Le « département juridique du Front démocratique de libération de la Palestine » a salué la décision de la Cour d’appel de la capitale belge, Bruxelles, qui a tenu les institutions de l’État belge responsables de la poursuite du génocide dans la bande de Gaza en raison de leur incapacité à des mesures immédiates pour le jugement de la Cour internationale de Justiceen janvier 2024, avait mis en garde contre « un risque réel deun génocide à Gaza ».
Le département juridique a également salué les efforts déployés par les organisations de défense des droits humains et les mouvements de solidarité en Belgique, qui ont collaboré et intenté une action en justice commune contre les autorités belges en 2025, appelant à l’arrêt de la vente et de l’exportation d’armes vers Israël. Parmi ces organisations figurent « Vredesactie » (une organisation pacifiste opposée aux guerres), « INTAL », qui soutient les droits des peuples du Sud global, « la Ligue des droits humains », ainsi que le réseau de solidarité belge « 11.11.11 », qui regroupe des dizaines d’organisations non gouvernementales.
Le département a indiqué que les organisations ont fondé leur action sur un ensemble de considérations juridiques applicables à tous les États parties à la Convention pour la prévention et la répression du crime de génocide, au nombre de 153 États. Parmi ces fondements figurent : la décision de la Cour internationale de Justice de 2024, l’adhésion officielle de la Belgique à la plainte déposée par l’Afrique du Sud devant la Cour, sa reconnaissance de l’État de Palestine, la compétence juridictionnelle universelle limitée des tribunaux belges, la violation des lois belges sur le commerce des armes et le risque que certains matériaux soient utilisés dans des opérations militaires à Gaza, ainsi que les violations du droit international humanitaire par Israël, sans oublier la forte mobilisation populaire reflétée dans les décisions et législations adoptées par certains parlements régionaux belges.
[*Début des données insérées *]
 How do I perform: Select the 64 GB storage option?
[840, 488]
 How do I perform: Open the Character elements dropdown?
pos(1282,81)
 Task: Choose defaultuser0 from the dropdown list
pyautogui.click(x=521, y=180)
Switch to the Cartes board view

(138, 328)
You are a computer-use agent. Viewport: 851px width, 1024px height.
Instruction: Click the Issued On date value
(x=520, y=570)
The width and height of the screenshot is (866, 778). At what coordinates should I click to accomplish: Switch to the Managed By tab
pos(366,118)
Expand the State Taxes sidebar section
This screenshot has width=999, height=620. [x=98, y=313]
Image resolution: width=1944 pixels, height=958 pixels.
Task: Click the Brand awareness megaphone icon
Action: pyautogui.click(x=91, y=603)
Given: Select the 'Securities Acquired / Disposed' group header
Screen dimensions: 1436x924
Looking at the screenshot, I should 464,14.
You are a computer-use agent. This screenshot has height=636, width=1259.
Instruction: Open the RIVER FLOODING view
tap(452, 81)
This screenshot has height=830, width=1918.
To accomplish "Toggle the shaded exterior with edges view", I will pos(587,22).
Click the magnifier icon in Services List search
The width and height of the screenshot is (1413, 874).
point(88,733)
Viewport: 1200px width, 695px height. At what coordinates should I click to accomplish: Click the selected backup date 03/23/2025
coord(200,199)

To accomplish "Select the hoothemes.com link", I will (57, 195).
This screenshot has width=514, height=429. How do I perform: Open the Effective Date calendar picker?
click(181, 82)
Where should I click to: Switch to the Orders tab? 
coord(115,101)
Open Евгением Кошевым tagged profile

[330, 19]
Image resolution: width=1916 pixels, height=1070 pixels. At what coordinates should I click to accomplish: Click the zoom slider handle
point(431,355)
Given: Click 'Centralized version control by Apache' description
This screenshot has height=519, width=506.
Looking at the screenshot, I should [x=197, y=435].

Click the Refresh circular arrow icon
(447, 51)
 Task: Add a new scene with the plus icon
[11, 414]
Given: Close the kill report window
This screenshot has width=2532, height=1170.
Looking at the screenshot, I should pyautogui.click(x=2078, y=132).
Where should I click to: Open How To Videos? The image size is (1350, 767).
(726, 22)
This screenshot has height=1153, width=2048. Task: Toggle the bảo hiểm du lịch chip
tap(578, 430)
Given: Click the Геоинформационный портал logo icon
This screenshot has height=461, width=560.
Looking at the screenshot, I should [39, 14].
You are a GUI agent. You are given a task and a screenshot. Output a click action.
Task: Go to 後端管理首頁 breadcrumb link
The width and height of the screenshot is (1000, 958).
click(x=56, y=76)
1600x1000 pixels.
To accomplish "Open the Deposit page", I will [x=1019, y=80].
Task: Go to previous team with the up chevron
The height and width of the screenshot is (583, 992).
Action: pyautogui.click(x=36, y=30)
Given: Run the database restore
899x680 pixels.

Le département a précisé que la Cour de Bruxelles a fondé son jugement sur des considérations constituant des obligations contraignantes pour tous les États. Elle a souligné le caractère obligatoire des décisions de la Cour internationale de Justice, ainsi que les obligations de la Belgique en vertu des conventions internationales, notamment la Convention sur le génocide. Elle a également rappelé que le droit belge reconnaît la primauté du droit international sur le droit interne, en particulier lorsqu’il s’agit d’un traité ratifié ou d’une norme impérative du droit international. La Cour a en outre mis l’accent sur la protection des droits humains fondamentaux, notamment le droit à la vie, ainsi que sur le principe juridique selon lequel la prévention du génocide constitue une obligation de comportement et non seulement de résultat, ce qui signifie que tout État conscient d’un risque sérieux est tenu de prendre des mesures raisonnables pour le prévenir.
Le « département juridique du Front démocratique de libération de la Palestine » a appelé les instances judiciaires nationales et internationales à suivre l’exemple de la Cour d’appel de Bruxelles, en respectant les décisions de la Cour internationale de Justice et en mettant fin à l’exportation d’armes vers Israël ainsi qu’à tout ce qui peut être utilisé dans des opérations militaires. Il a affirmé que cette décision, bien qu’elle constitue un précédent positif face aux violations continues du droit international, représente également une lueur d’espoir pour tous ceux qui tiennent au respect du droit et à la crédibilité du système judiciaire international. Cela repose sur une réalité essentielle: la réhabilitation du droit international et la protection des droits humains, notamment à Gaza et en Palestine, sont une responsabilité collective internationale qui commence par la reddition de comptes des criminels de guerre israéliens et leur jugement au niveau international.